To me it looks like there is still no happens-before relation between IS_READY.store(true, Ordering::Relaxed) and IMPORTANT_VARIABLE.load(Ordering::Relaxed). To quote from the fence docs:

A fence ‘A’ which has (at least) Release ordering semantics, synchronizes with a fence ‘B’ with (at least) Acquire semantics, if and only if there exist operations X and Y, both operating on some atomic object ‘M’ such that A is sequenced before X, Y is sequenced before B and Y observes the change to M. This provides a happens-before dependence between A and B.

    Thread 1                                          Thread 2

fence(Release);      A --------------
x.store(3, Relaxed); X ---------    |
                               |    |
                               |    |
                               -------------> Y  if x.load(Relaxed) == 3 {
                                    |-------> B      fence(Acquire);
                                                     ...
                                                 }

In this example, "B" is compiler_fence(Ordering::Acquire) and "Y" is IS_READY.load(Ordering::Relaxed) , but Y is not sequenced-before B, so there is no synchronizes-with relation between the fences, even if Y observes the change to M (IS_READY).

---

Now, here I wanted to make a point that this fence is actually important to prevent LLVM from reordering the reads in the signal handler, but it looks like LLVM happily miscompiles this anyway, even if you add the fence 😕 Nevermind, I misread the assembly https://rust.godbolt.org/z/Mjq4x5PaK

use std::sync::atomic::AtomicBool;
use std::sync::atomic::Ordering;
use std::sync::atomic::{compiler_fence, fence};

#[no_mangle]
static mut IMPORTANT_VARIABLE: usize = 0;

static IS_READY: AtomicBool = AtomicBool::new(false);

#[no_mangle]
fn main() {
    unsafe { IMPORTANT_VARIABLE = 42; }
    // prevent earlier writes from being moved beyond this point
    fence(Ordering::Release);
    IS_READY.store(true, Ordering::Relaxed);
}

// SAFETY: `unknown` must be 0
#[no_mangle]
fn signal_handler(unknown: usize) -> usize {
    let mut r = 0;
    for _ in 0..unknown {
        // Trick LLVM into reading IMPORTANT_VARIABLE early.
        // By our safety condition, this read does not actually happen,
        // so we don't have a data race here.
        r += unsafe { IMPORTANT_VARIABLE };
    }

    if IS_READY.load(Ordering::Relaxed) {
        // prevent later reads from being moved beyond this point
        fence(Ordering::Acquire);
        if unsafe { IMPORTANT_VARIABLE } == 42 {
            return 42;
        }
    }

    r
}

[CAD97]

I don't see how that would fix this example.

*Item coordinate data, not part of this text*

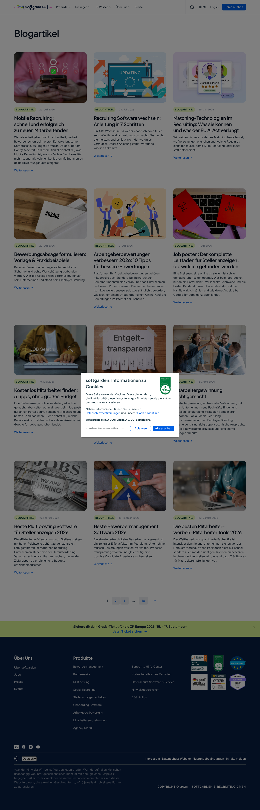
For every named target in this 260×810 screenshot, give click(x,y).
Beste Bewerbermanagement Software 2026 (126, 529)
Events (18, 689)
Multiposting (81, 682)
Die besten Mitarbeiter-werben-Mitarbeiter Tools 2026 (207, 529)
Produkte (62, 7)
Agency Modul (83, 728)
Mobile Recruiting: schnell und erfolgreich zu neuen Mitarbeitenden (41, 124)
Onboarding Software (87, 705)
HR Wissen (101, 7)
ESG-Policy (139, 697)
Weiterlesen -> (23, 170)
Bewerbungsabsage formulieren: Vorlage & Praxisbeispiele (50, 257)
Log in (214, 7)
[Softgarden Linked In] (16, 747)
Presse (18, 681)
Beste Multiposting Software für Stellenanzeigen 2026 (45, 529)
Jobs (17, 674)
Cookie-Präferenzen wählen (102, 428)
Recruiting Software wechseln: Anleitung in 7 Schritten (127, 121)
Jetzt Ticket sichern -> (130, 631)
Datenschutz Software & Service (153, 682)
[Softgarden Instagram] (31, 747)
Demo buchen (234, 7)
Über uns (121, 7)
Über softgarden (25, 667)
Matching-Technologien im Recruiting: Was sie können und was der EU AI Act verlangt (206, 124)
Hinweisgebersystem (145, 689)
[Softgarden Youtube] (38, 747)
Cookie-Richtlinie (148, 413)
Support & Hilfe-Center (147, 666)
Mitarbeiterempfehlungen (89, 720)
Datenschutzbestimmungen (103, 413)
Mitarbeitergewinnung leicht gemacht (197, 393)
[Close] (254, 627)
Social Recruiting (84, 689)
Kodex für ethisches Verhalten (151, 674)
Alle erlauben (163, 428)
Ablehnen (141, 428)
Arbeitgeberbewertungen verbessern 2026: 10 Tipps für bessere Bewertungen (122, 260)
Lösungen (81, 7)
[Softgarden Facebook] (23, 747)
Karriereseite (81, 674)
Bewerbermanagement (88, 666)
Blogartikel (25, 109)
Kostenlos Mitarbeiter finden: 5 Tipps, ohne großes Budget (46, 393)
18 (143, 600)
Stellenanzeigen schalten (89, 697)
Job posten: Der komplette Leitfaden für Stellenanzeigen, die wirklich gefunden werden (206, 260)
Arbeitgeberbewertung (88, 712)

Ah, whoops, you're correct, of course. I had mentally adjusted the loop outside the signal hook, because the loop is just useless in this example; the compiler_fence doesn't help at all if the write comes from a different physical thread than the signal hook is looping on, which is needed for the value of the atomic to change during a busy loop.

So this example really is just busted currently. It seems to be trying to use a compiler fence to ensure the store to IMPORTANT_VARIABLE is visible before the store to IS_READY, which is definitely not how a compiler fence works.

[RalfJung]

I proposed a fix for the example in #136079, please have a look.